■ **WHAT THE TASK ASKS**: Please copy the stretch from the line containing "Click the Full JSON section icon" through the line containing "[x=17, y=156]" with "screenshot" switched to "image" and nothing else changed. Leave the pictures out of your answer.

■ **EXTRACTED RECORDS**:
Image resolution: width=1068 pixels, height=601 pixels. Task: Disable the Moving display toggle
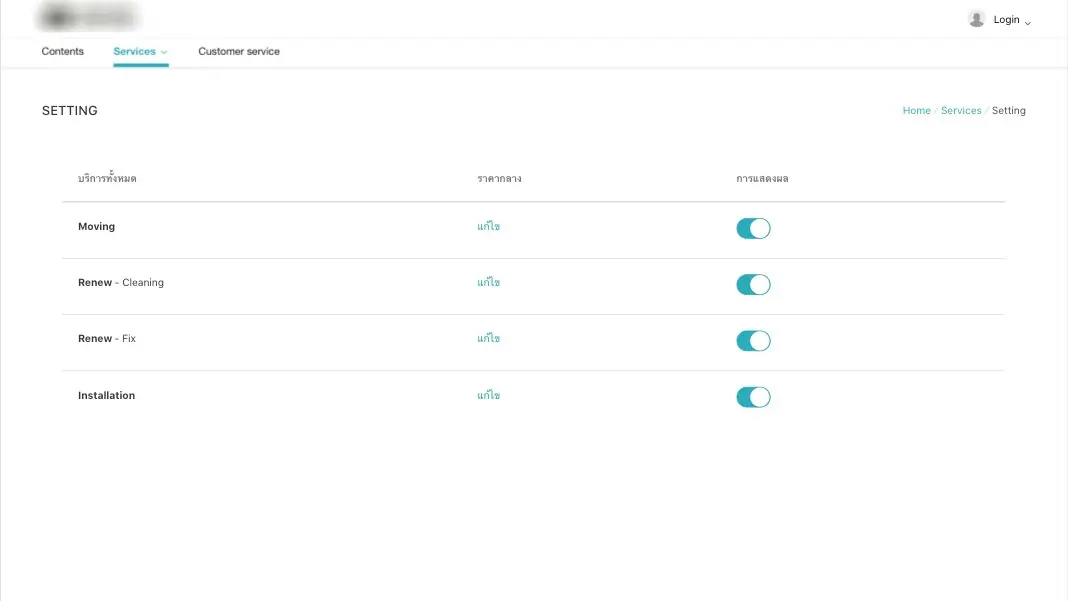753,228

* * *

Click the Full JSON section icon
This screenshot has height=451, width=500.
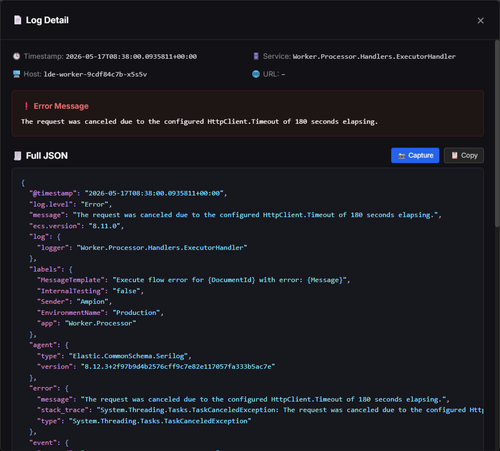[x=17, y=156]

■ **WRITTEN REPLY**:
Click the Full JSON section icon
This image has height=451, width=500.
[x=17, y=156]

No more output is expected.